Alarm over HPV infection rates
As many as one in four women in the US aged 14 to 59 may have the sexually transmitted human papillomavirus (HPV), which is linked to cervical cancer, according to a study of more than 2,000 women - higher than expected. HPV is one of the most commonly sexually transmitted infections, and can cause cervical, anal and other genital cancers, AFP and AP report. Low-risk forms can cause genital warts and often clear without treatment. 'Our data indicate that ... HPV infection among women [particularly among those aged 14 to 24] was higher than previous estimates,' say the Centres for Disease Control and Prevention researchers.
Chlamydia cause for concern
Meanwhile, nearly three out of every 10 women in their late teens suffer recurrent bouts of chlamydia - another common sexually transmitted infection, often with no symptoms, that can lead to pelvic inflammation and infertility. The findings of the Yale University study of more than 400 women aged 14 to 19 were higher than expected, Reuters reports.

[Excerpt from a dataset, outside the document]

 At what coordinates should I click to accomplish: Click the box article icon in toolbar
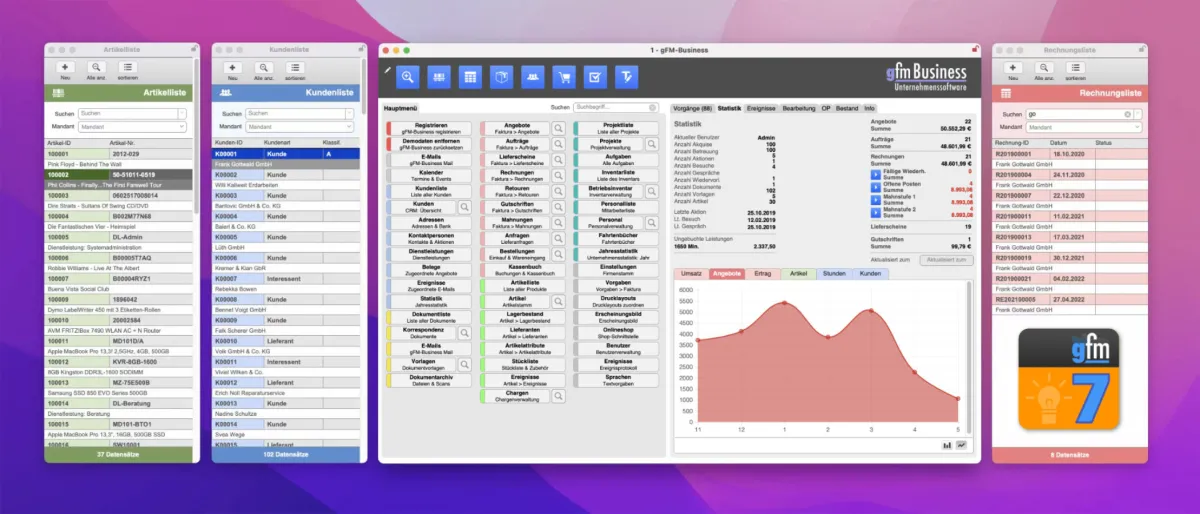[501, 76]
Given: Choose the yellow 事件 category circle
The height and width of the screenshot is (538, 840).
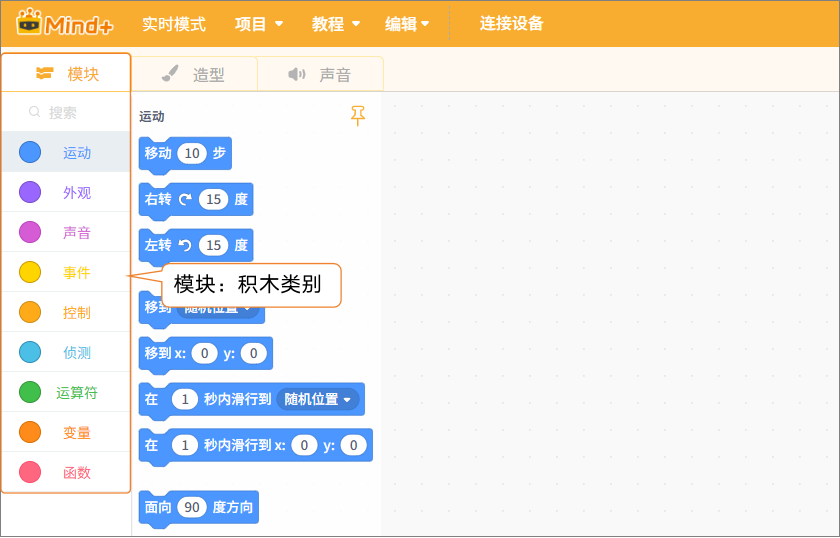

Protein in frontline HIV battle
Cells in the mucous lining of human genitals produce a protein that appears to devour human immunodeficiency virus (HIV) - possibly helping contain the spread of Aids. Researchers from the Vrije University Medical Centre in Amsterdam say the protein may indicate new ways to curtail the spread of HIV. The behaviour of the Langerin protein in the laboratory experiments may explain why HIV has a relatively low infection rate, healthday.com reports.
Drink your way to health
Older men who drink moderate amounts of alcohol appear to be healthier and function better physically than those who abstain or drink to excess. That's the finding of a California Pacific Medical Centre study of almost 6,000 men, aged 65 and over. Moderate drinkers - defined as those who had seven to 20 drinks a week - scored up to 5 per cent better on physical-function tests (walking, climbing stairs and doing heavy housework) than abstainers or heavy drinkers, Reuters reports. Moderate drinkers also tend to be healthier than teetotallers or problem drinkers, although the research didn't indicate why.
High-fat licks ovulation problems
A few scoops of high-fat, rather than low-fat, ice cream may improve fertility, based on the unexpected findings of an eight-year Harvard University study of more than 18,500 married nurses. Those who ate two or more weekly servings of low-fat dairy foods had an 85 per cent higher risk of ovulation problems than those who ate one or less. But women who ate one or more daily servings of high-fat dairy foods were 27 per cent less likely to have ovulation problems, WebMD reports. 'We certainly weren't expecting low-fat dairy to have an effect,' says team leader Jorge Chavarro. Nonetheless, he doesn't recommend ice cream binges and says more research is needed.
Perilous brush with epilepsy
Australian researchers report three rare cases of people suffering epilepsy - triggered by brushing their teeth. The University of Melbourne team say the rhythmic action may have stimulated the brain area that triggered the seizures in the two men and woman, in their 30s and early 40s, WebMD reports.